57. The claimants further state that the Basel Guidelines “show that it is
not parallel banking, (which is denied) that is per se risky, it is the
failure to supervise the banks involved that is the risk”. But the Basel
Guidelines state the particular risk associated with parallel banking.
The Basel Guidelines state that the “particular risks associated with
parallel banking structures stem primarily from the possibility that
officers or directors of one of the parallel banks will expose the bank,
to higher risks through transactions with related parallel banks.”
There is also evidence that in principle parallel banking structures
should not be permitted. The evidence above also shows approaches
by CBB to achieve consolidated supervision of the banks which was
rejected.
(xii) Error of Facts
58. It was submitted that CBB erred on the facts in considering BBL
reduction in its shareholding in BCBIL as there is no obligation
imposed by CBB that BBL must retain full ownership of BCBIL, and
BBL had no control of this at all. The CBB formed the view that the
49
reduction of BBL shares in BCBL from 100% to 23% created a
parallel banking structure which is defined above. There was also the
Transaction described above and the disadvantage given. These are
facts established by the evidence and on which facts the Directives
and variation orders and Revision were issued. It was also submitted
by the claimants that CBB considered an inaccurate account of
BCBHL’s reasons for expansion in Trinidad and Tobacco. There was
no oral evidence subject to cross-examination in this matter. The
burden is on the claimants to prove this allegation and I am not
satisfied on a balance of probabilities that they have done so.

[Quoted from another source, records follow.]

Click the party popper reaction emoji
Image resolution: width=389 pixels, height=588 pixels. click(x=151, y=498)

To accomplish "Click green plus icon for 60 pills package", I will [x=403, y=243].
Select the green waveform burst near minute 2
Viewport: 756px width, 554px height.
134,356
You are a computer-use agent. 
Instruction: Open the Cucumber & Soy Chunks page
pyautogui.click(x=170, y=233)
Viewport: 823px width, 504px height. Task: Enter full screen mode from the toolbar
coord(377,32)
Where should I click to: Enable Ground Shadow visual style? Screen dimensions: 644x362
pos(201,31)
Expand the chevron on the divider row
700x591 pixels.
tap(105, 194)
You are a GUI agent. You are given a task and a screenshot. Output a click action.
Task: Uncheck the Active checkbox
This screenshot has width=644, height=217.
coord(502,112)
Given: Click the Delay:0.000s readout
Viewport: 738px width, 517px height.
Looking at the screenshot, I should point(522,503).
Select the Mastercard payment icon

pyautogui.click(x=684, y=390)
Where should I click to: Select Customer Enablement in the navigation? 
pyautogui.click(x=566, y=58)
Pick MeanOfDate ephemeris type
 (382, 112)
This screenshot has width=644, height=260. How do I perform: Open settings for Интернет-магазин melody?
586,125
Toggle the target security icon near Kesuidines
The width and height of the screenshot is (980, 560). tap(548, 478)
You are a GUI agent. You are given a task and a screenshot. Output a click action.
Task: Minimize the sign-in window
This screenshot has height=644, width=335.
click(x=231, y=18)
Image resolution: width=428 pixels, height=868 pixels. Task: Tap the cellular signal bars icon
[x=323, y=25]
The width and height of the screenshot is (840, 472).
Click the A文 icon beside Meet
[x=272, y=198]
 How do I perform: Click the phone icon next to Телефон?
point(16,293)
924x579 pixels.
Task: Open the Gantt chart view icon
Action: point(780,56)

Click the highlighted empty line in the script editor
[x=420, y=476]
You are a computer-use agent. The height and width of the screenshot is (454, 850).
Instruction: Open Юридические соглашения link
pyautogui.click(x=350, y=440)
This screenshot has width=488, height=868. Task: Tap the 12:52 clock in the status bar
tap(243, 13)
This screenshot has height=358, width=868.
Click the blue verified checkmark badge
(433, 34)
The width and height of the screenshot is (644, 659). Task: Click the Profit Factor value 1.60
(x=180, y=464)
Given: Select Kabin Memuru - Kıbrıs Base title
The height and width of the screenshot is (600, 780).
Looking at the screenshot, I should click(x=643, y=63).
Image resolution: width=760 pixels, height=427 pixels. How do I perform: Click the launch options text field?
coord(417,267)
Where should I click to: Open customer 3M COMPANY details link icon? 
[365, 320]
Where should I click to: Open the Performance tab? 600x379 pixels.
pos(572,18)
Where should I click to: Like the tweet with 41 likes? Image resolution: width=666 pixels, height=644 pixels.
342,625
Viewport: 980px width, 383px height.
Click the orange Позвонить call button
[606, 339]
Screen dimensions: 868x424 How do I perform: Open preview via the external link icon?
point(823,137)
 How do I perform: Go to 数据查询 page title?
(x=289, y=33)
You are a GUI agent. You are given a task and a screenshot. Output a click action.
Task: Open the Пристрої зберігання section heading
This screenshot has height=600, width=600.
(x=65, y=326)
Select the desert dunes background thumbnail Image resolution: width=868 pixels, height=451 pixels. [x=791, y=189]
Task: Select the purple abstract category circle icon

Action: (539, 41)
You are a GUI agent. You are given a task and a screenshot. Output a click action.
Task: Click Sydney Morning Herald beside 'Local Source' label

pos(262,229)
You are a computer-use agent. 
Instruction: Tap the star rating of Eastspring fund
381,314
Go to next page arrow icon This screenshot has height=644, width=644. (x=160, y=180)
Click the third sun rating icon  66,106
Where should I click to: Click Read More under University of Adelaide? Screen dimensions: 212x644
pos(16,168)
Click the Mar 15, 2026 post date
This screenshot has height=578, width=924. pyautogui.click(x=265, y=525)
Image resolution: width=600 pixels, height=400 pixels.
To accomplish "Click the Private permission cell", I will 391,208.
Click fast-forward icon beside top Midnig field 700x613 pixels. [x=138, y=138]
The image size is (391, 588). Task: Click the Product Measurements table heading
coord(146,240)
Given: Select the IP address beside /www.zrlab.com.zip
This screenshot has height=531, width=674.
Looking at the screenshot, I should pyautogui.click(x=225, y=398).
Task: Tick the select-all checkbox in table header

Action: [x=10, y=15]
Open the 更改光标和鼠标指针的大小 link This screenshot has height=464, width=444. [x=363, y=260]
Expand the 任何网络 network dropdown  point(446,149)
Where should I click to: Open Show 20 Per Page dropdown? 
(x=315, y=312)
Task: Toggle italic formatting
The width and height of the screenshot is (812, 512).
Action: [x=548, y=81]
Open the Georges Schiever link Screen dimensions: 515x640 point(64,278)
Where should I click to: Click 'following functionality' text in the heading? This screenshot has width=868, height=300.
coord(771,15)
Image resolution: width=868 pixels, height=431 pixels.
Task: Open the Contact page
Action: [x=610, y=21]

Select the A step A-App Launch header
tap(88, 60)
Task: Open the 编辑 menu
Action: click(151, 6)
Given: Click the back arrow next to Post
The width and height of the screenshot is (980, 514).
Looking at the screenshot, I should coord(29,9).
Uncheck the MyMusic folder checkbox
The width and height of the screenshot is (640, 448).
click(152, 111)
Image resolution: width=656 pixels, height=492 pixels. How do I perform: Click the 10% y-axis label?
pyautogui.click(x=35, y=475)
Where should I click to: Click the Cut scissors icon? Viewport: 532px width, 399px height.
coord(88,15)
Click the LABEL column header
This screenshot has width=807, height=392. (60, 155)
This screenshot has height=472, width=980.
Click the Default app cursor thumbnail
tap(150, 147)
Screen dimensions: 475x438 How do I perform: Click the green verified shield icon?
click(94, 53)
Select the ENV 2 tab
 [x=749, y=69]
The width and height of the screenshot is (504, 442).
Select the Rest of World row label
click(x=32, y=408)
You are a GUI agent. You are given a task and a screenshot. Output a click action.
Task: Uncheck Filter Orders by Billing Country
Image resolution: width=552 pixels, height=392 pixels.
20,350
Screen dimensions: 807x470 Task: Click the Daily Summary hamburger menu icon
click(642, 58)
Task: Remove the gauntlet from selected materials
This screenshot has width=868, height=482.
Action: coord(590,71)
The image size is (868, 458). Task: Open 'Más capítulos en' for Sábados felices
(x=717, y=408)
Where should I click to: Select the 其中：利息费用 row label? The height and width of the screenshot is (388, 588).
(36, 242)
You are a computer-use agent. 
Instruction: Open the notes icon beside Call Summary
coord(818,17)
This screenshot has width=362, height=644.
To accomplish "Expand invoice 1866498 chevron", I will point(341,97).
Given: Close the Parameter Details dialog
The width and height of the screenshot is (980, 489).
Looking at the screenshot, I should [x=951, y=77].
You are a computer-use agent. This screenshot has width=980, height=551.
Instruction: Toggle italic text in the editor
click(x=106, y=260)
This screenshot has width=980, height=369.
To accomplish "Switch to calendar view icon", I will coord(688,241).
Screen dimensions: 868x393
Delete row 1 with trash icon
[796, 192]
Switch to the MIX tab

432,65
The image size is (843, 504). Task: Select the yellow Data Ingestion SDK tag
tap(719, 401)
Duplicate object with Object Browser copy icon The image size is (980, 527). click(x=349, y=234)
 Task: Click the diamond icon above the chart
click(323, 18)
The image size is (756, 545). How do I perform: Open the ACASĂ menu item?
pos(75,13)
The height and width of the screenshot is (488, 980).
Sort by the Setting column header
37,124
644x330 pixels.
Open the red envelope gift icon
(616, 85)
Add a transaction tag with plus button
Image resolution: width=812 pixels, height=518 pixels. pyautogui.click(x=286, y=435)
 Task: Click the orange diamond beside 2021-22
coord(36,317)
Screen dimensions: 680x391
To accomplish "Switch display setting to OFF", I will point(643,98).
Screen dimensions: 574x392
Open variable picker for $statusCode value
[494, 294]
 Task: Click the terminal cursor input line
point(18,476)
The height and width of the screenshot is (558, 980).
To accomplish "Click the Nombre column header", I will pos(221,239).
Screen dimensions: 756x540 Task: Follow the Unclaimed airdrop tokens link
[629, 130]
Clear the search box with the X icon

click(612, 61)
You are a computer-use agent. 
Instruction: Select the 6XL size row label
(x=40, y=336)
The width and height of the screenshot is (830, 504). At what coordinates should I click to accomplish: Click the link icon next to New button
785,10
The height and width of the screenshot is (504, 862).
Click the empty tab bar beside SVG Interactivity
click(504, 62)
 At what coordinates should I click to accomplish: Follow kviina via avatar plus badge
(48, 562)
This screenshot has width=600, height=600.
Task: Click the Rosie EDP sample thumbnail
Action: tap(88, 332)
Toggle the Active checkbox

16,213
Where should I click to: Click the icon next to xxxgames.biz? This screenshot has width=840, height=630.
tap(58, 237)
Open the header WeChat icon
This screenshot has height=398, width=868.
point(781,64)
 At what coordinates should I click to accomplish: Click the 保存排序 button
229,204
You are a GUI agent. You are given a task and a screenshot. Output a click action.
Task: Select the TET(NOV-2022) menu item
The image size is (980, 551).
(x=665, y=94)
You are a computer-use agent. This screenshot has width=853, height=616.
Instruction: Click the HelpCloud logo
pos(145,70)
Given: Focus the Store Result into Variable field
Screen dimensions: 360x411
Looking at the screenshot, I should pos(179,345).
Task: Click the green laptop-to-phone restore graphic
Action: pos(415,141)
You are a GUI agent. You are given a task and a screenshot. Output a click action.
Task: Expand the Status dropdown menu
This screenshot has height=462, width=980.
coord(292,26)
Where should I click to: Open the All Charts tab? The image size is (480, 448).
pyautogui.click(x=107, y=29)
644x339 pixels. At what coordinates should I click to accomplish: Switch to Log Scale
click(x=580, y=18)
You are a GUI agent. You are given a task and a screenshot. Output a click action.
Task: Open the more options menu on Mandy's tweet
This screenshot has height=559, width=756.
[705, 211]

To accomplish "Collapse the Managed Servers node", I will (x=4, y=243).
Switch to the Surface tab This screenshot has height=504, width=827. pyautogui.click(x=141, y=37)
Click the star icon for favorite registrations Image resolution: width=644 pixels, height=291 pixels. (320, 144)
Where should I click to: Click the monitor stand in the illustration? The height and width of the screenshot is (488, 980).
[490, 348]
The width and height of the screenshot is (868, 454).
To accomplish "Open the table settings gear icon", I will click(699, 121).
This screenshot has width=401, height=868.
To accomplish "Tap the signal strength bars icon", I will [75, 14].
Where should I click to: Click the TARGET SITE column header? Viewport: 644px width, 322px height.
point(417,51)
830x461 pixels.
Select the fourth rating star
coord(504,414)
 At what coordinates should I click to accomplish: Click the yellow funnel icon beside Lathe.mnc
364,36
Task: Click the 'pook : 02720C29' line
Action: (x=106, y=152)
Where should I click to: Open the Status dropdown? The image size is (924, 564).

(xiii) Relevant and irrelevant considerations
59. It is said that the CBB took into account in making the Directives and
Revision irrelevant considerations; and failed to take into account
relevant considerations. It is clear that a public authority in the
exercise of statutory discretion must consider matters which are
relevant to its decision and exclude from consideration matters which
are irrelevant to what it has to consider. If there is failure to do so the
authority may be said to have acted unreasonably and unlawfully.
The claimants say that the CBB in the exercise of its statutory power
to issue the Directives: (1) failed to take into consideration that it had
the same regulatory powers under the BFIA in respect of BCBL
whether BBL owned 25% or 100% of BCBL shareholding; (ii) took
into consideration BCBHL alleged rejection of consolidated
supervision when that issue is to be resolved between CBB and FSC
and not the claimants; (iii) failed to take into account the impact of the
50
Directives and Revisions would have on the banking sector in the
Turks and Caicos Islands and entered unlawfully on the jurisdiction of
FSC; (iv) failed to take into consideration that the issuing of the
Directives and Revisions constitute action in breach by the CBB of
MMOU between Regional Regulatory Authorities; (v) failed to take
into consideration that the increase in BBL shareholding in BCBL
made BCBL an affiliate under the BFIA and therefore under the
jurisdiction of CBB; and therefore CBB acted unreasonably in issuing
the Directives which would result in BCBL no longer being an
affiliate under the BFIA.
60. The burden is on the claimants to prove, on a balance of probabilities,
that the CBB failed to take the above matters into consideration. On
the evidence, the CBB considered that its regulatory powers in
relation to BCBL were reduced when BBL no longer wholly owned
BCBL. CBB, prior to BBL reduction of shares from 100% to 23%,
had indirect control of BCBL. This did not remain the same when
BBL reduced its shares in BCBL to 23%. The CBB also considered
the transaction where BBL increased its shares in BCBL from 23% to
25%. Moreover, the CBB has duties to regulate licensees in Belize,
and I accept the submission of learned counsel for the defendant that
CBB “is not responsible for safeguarding the banking sector” of Turks
and Caicos islands; and, CBB “is not obliged to consider the FSC nor
its jurisdiction when exercising its jurisdiction” in Belize. The
claimants in the affidavits in this matter in pointing out the alleged
failures, have failed on the evidence to prove the allegations that the
CBB failed to take into consideration the above matters when it made
51
the Directives and Revisions. In relation to consolidated supervision,
the evidence is, as I have to repeat, that consolidated supervision was
rejected by BCBHL; and the MOU with the FSC had been terminated;
so there is no good reason to think that the issue of consolidated
supervision could, in the circumstances, be resolved with that body.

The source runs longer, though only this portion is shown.